The bad part about using a flag to stop your thread is that if the thread is waiting or sleeping then you have to wait for it to finish waiting/sleeping. If you call the interrupt method on the thread then that will cause the wait or sleep call to be exited with an InterruptedException.
(A second bad part about the flag approach is that most nontrivial code is going to be utilizing libraries like java.util.concurrent, where the classes are specifically designed to use interruption to cancel. Trying to use the hand rolled flag in a task passed into an Executor is going to be awkward.)
Calling interrupt() also sets an interrupted property that you can use as a flag to check whether to quit (in the event that the thread is not waiting or sleeping).
You can write the thread's run method so that the InterruptedException is caught outside whatever looping logic the thread is doing, or you can catch the exception within the loop and close to the call throwing the exception, setting the interrupt flag inside the catch block for the InterruptedException so that the thread doesn't lose track of the fact that it was interrupted. The interrupted thread can still keep control and finish processing on its own terms.

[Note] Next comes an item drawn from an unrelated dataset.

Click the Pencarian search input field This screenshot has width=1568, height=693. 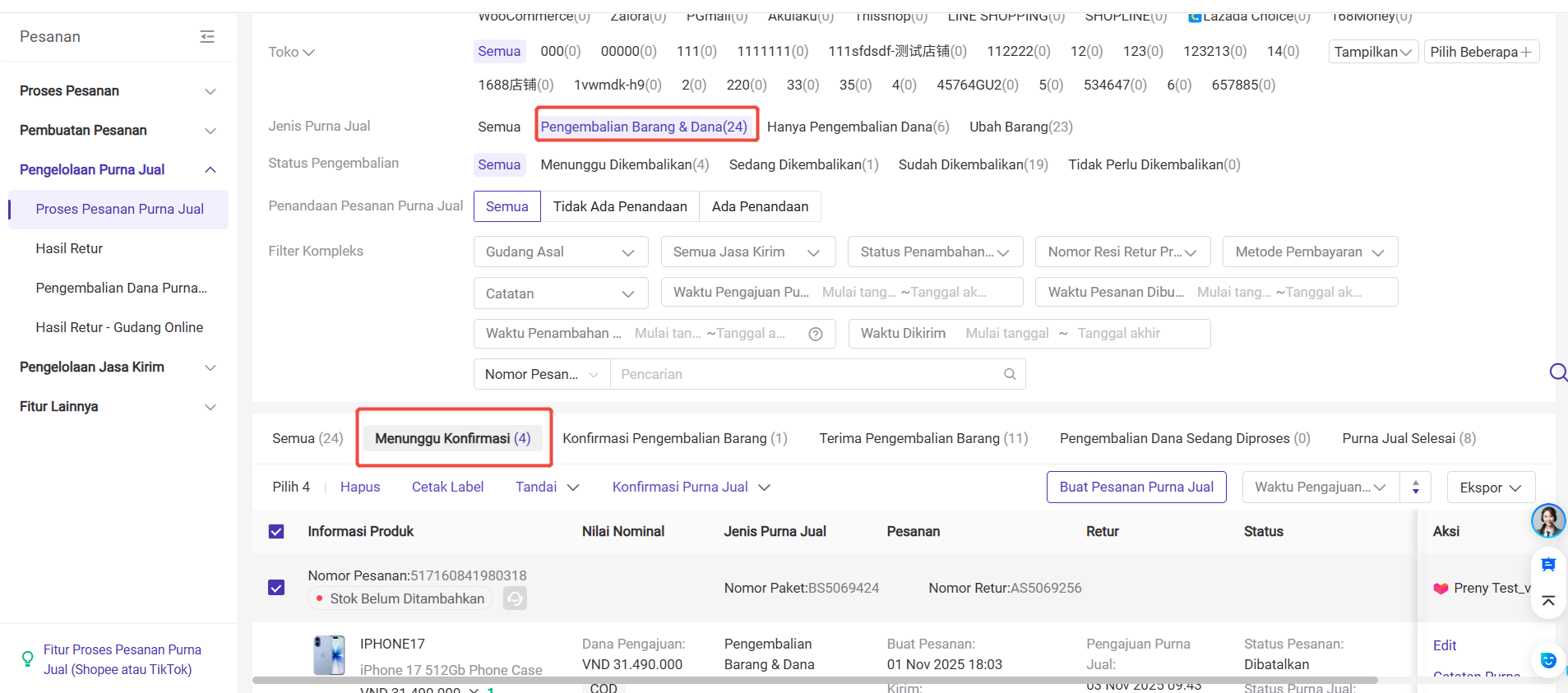[x=806, y=375]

Say I want to write a worker thread that does work in increments, where there's a sleep in the middle for some reason, and I don't want quitting the sleep to make processing quit without doing the remaining work for that increment, I only want it to quit if it is in-between increments:
class MyThread extends Thread
{
public void run()
{
while (!Thread.currentThread().isInterrupted())
{
doFirstPartOfIncrement();
try {
Thread.sleep(10000L);
} catch (InterruptedException e) {
// restore interrupt flag
Thread.currentThread().interrupt();
}
doSecondPartOfIncrement();
}
}
}
Here is an answer to a similar question, including example code.
You should not kill Thread from other one. It's considered as fairly bad habit. However, there are many ways. You can use return statement from thread's run method.
Or you can check if thread has already been interrupted and then it will cancel it's work. F.e. :
while (!isInterrupted()) {
// doStuff
}
Make a volatile boolean stop somewhere. Then in the code that runs in the thread, regularly do
if (stop) // end gracefully by breaking out of loop or whatever
To stop the thread, set stop to true.
I think you must do it manually this way. After all, only the code running in the thread has any idea what is and isn't graceful.
You need to send a stop-message to the Thread and the Thread itself needs to take action if the message has been received. This is pretty easy, if the long-running action is inside loop:
public class StoppableThread extends Thread {
private volatile boolean stop = false;
public void stopGracefully() {
stop = true;
}
public void run() {
boolean finished = false;
while (!stop && !finished) {
// long running action - finished will be true once work is done
}
}
}
For a thread to stop itself, no one seems to have mentioned (mis)using exception:
abstract class SelfStoppingThread extends Thread {
#Override
public final void run() {
try {
doRun();
} catch (final Stop stop) {
//optional logging
}
}
abstract void doRun();
protected final void stopSelf() {
throw new Stop();
}
private static final class Stop extends RuntimeException {};
}
A subclass just need to override doRun() normally as you would with a Thread, and call stopSelf() whenever it feels like it wants to stop. IMO it feels cleaner than using a flag in a while loop.